ポテンシャル採用のメリットやデメリットとは?新たな母集団形成にも

人手不足だからこそポテンシャル採用を

人材市場は景気の影響を受けやすく、これまでにもバブル崩壊やリーマンショックにより市場がガラッと急変することがありました。リーマンショックの時期では「人を雇う余裕がない」ということで、一件の求人に対して応募者が殺到する時代でしたが、現在では全く逆のことがおきています。「とにかく募集を出しても人が集まらない」というこの状況は、特に中小企業に深刻な問題となって現れています。

少子化などによる労働人口の減少についても深刻な問題となっています。政府としても仕事と家庭を両立する「ライフワークバランス」や、国外の人材を採用する「外国人採用」、定年後や結婚や出産などの離職しやすい人材でも働きやすい環境を整備する「再雇用」や「女性活躍推進」など、人材に対する様々な施策を打ち出しています。

スキルや経験が豊富な「即戦力人材」の獲得の難易度も上がっています。就職活動や転職活動での人気企業ランキングに掲載されている企業であればまだしも、認知度の低いBtoB企業や中小企業などでは、そもそも「即戦力となりそうな人材からの応募がない」ことも起こっています。そのため、人材を獲得するためには、人事戦略の見直しが必要不可欠です。

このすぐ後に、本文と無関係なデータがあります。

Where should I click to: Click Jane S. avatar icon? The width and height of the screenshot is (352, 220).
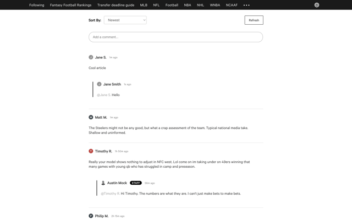coord(91,57)
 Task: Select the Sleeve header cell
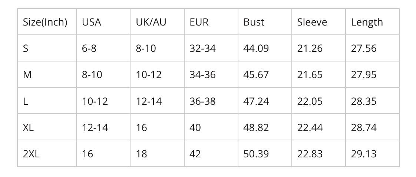[312, 22]
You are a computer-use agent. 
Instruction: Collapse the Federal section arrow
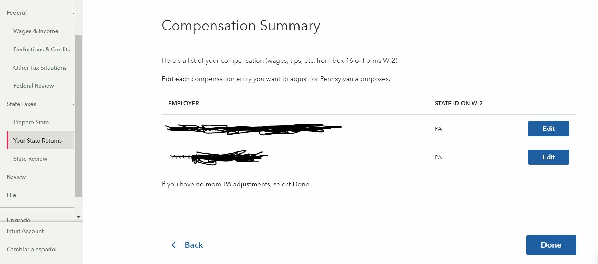(x=73, y=13)
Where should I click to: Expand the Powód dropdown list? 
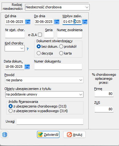44,80
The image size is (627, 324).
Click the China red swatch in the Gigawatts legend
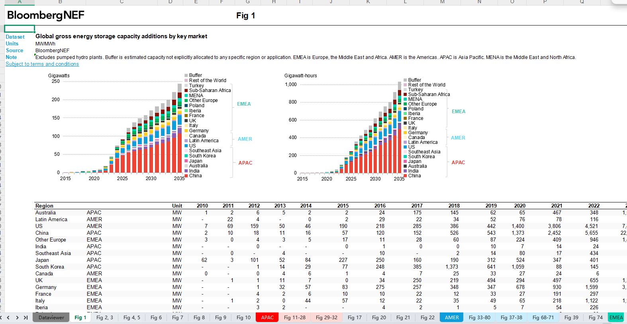click(186, 176)
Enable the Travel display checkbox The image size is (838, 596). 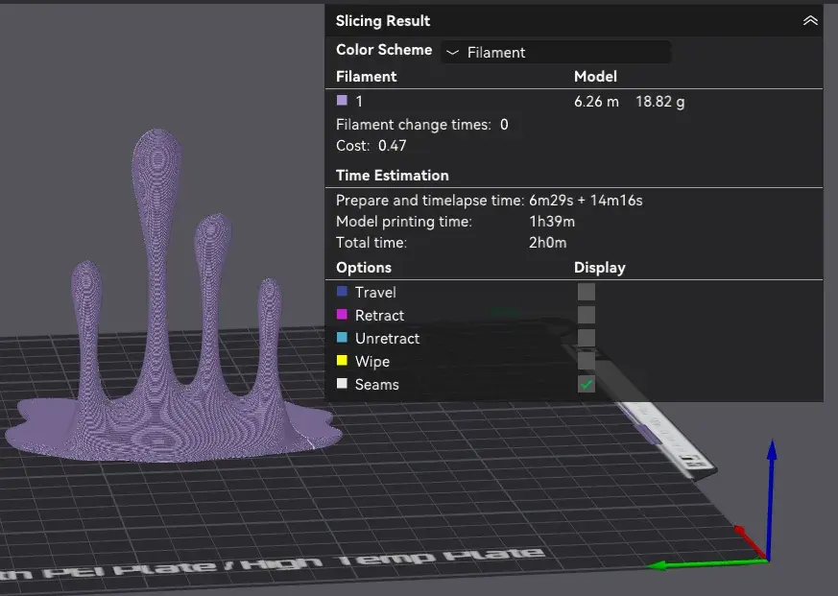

「即戦力」でなく「長期的な視点で利益をもたらす人材」を、「専門性が高い人材」でなく「フレキシブルな人材」へと目を向けることで採用のハードルをぐっと下げることができます。そうした採用戦略は「ポテンシャル採用」と呼ばれ、多くの企業での導入例があります。

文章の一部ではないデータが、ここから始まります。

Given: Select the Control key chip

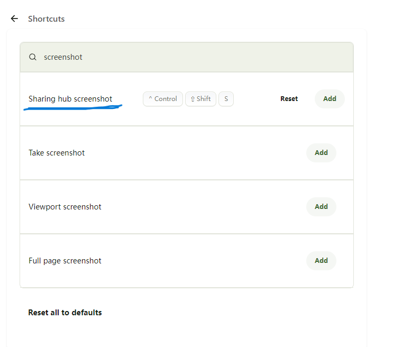Looking at the screenshot, I should coord(163,99).
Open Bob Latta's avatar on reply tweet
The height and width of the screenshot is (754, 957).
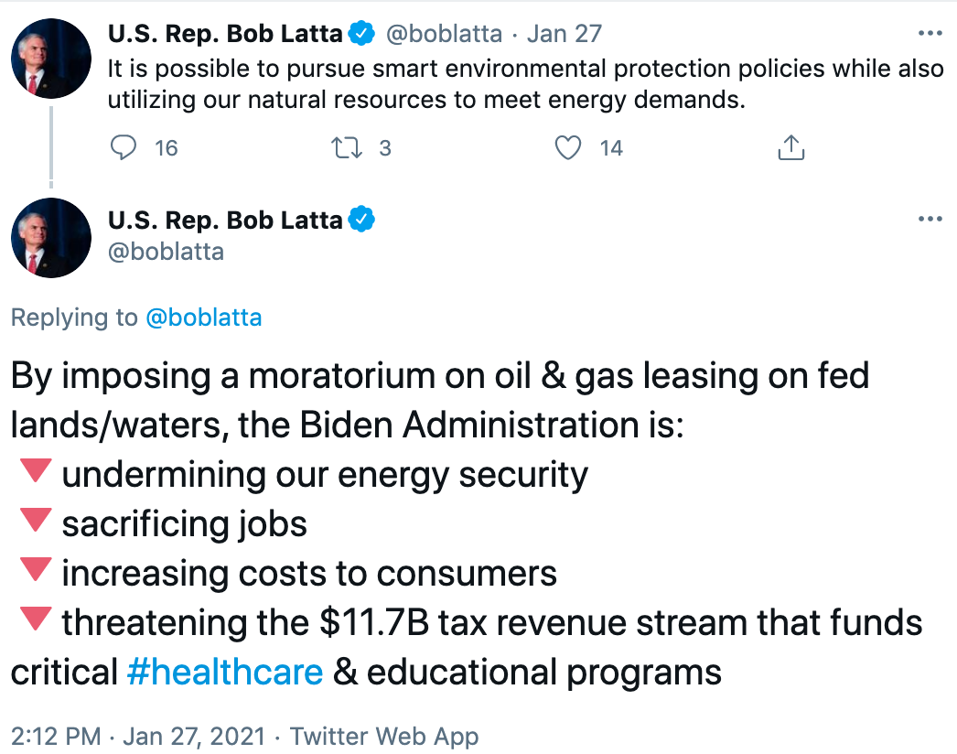pyautogui.click(x=50, y=237)
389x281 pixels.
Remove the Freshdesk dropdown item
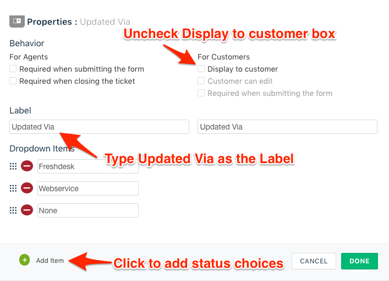click(x=27, y=166)
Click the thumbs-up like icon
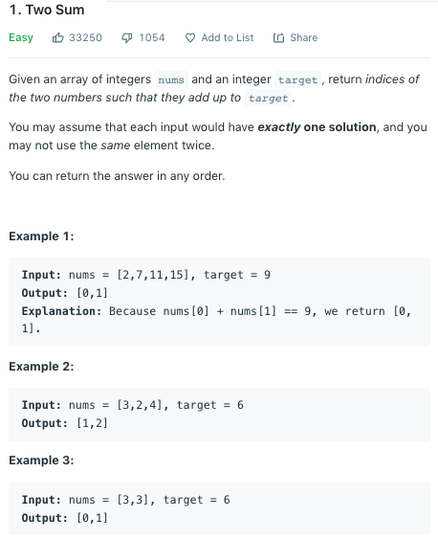Image resolution: width=438 pixels, height=540 pixels. (x=57, y=37)
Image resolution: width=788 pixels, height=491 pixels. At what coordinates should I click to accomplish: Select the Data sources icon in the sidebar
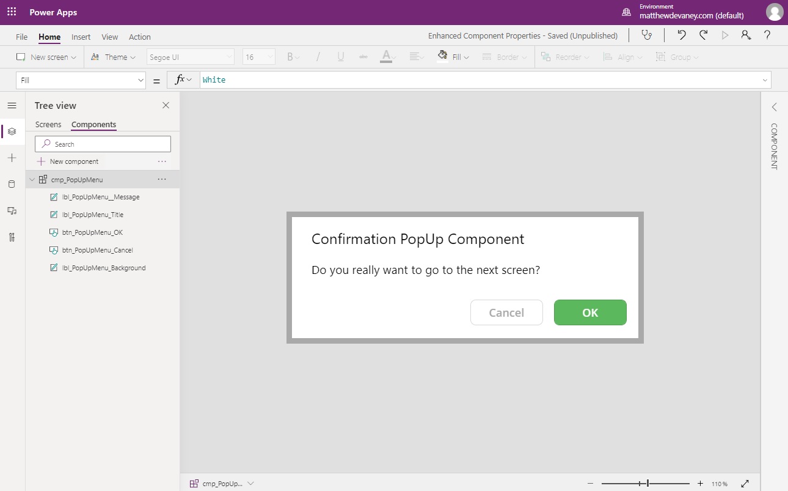click(12, 183)
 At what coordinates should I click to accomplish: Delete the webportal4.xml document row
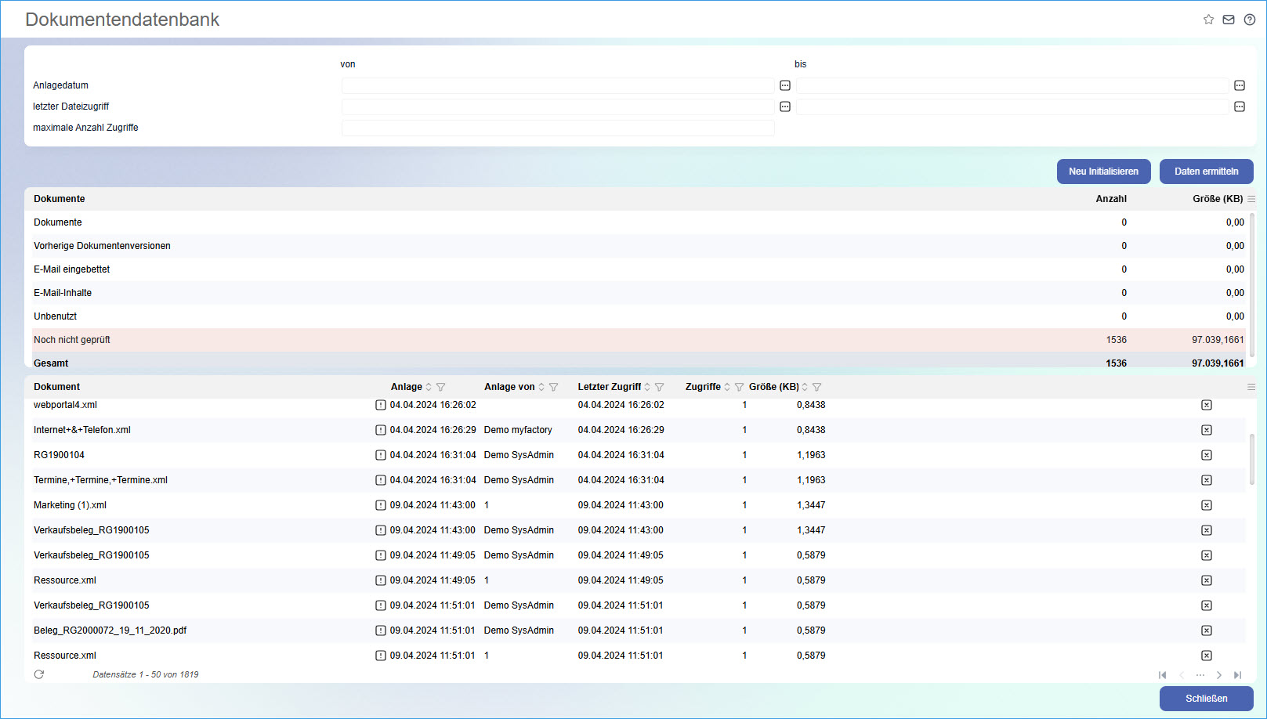[x=1207, y=405]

未経験者を歓迎する求人を行う際にも「ポテンシャル」を採用基準におくことの有効性について紹介します。

採用における「ポテンシャル」とは?

ポテンシャルとは「潜在能力」の意味で、いまだ目に見えていない能力をさす言葉です。よく言い換えられる言葉として「伸びしろ」や「センス」というものがあり、長期的に見たときの成長率がポイントとなる概念です。新卒や第二新卒、若手社員などによく使われます。

ポテンシャル採用のポイントについて

ポテンシャル採用とは「募集している職種におけるスキルや経験を問わず、人材の潜在能力と将来性を評価基準とした採用」のことです。

新卒や第二新卒、20代前半〜半ばの転職者をターゲットとして行われることが多く、採用にあたって社内での教育体制の整備が大切です。

「ポテンシャル採用」を実施する大きな目的は「採用の裾野を広げること」です。スキルがあり、経験も豊富な即戦力人材は採用難易度が高く、人材確保が難しい昨今ではリスクの高い人事戦略です。必要な人手をスピーディーに確保するためには「若手のポテンシャル」に注目し、業界・職種の未経験者を受け入れることが有効な対策になります。

面接での見極めでは、直接的には評価対象とならない「前職の経験」や「スキル」についても、ポテンシャルの評価では一部重要なことがあります。ポータブルスキルと呼ばれる論理的思考力やコミュニケーション能力など「どこの職場でも需要なスキル」が備わっているのかを知るには、これまでの「働きぶり」に注目する必要があります。

ポテンシャル採用を実施するメリットとは

ポテンシャル採用は単に「採用のハードルを下げた」ものではありません。

若手人材を積極的に採用することで「企業の若返り」が期待できることは大きなメリットとしてあげられます。特に人材獲得競争で苦戦を強いられている中小企業などでは、技術の継承が大きな課題となっていますが、若手人材の確保によりこの問題の解決が期待されます。

論理的思考力やコミュニケーション能力など「社会人として必要な能力」を持った人材の確保も期待できます。特に新卒採用だと求職者は大手志向が強い傾向が見られますが、転職者層では大手志向が弱まります。そのため、新卒採用では採用が厳しい人材もポテンシャル採用により可能になるケースもあります。

ポテンシャル採用のデメリットとは

逆にデメリットとして考えられることもあります。

ひとつは「人材開発コスト」です。即戦力人材ではこのコストが少額ですみやすいのですが、業界・職種未経験者を積極的に採用すると、当然ながら教育体制を整えておく必要が生じます。

教育体制の整備に付随して「ちゃんと長く働いてくれるか」という問題もあります。新卒社員の3年以内の離職率は3割を超えるとよく言われますが、勤務先とのミスマッチ以外にも、なかには「辞め癖」などを持ったクセの強い人材がいることもたしかです。また、前職での習慣が中途半端に染み付いていて、前職の仕事のやり方にこだわって周囲に悪影響を及ぼすケースもあります。

ポテンシャル採用で注意すること

「人材を獲得したいか」というビジョンを明らかにすることが大切です。

「ポテンシャル」という言葉は良くも悪くも抽象的ですので、ポテンシャル採用を実施する際は、求めている能力がどういうものなのかを具体的に設定する必要があります。

「ポテンシャル」を具体化することが大切

「ポテンシャル採用」は20代若手人材の採用で用いられやすい傾向にあり、他業種からの母集団形成ができる可能性があります。「人材の流動化」が注目されている昨今では重要な採用手法だと言えるでしょう。

しかし「ポテンシャル」と言っても抽象的な概念です。どんな能力や価値観が自社で必要なのか、その能力や価値観をどのように評価するのかを明確にしなければ、「長期的な視点で活躍する人材」を採用することは難しいです。

まずは自社でどのような能力や価値観が必要なのか、担当者や関係者内で意思疎通を行い、教育体制を整えることができるのか、ポテンシャル採用を導入するのであればどのような選考工程で何を評価するのかを明確にしましょう。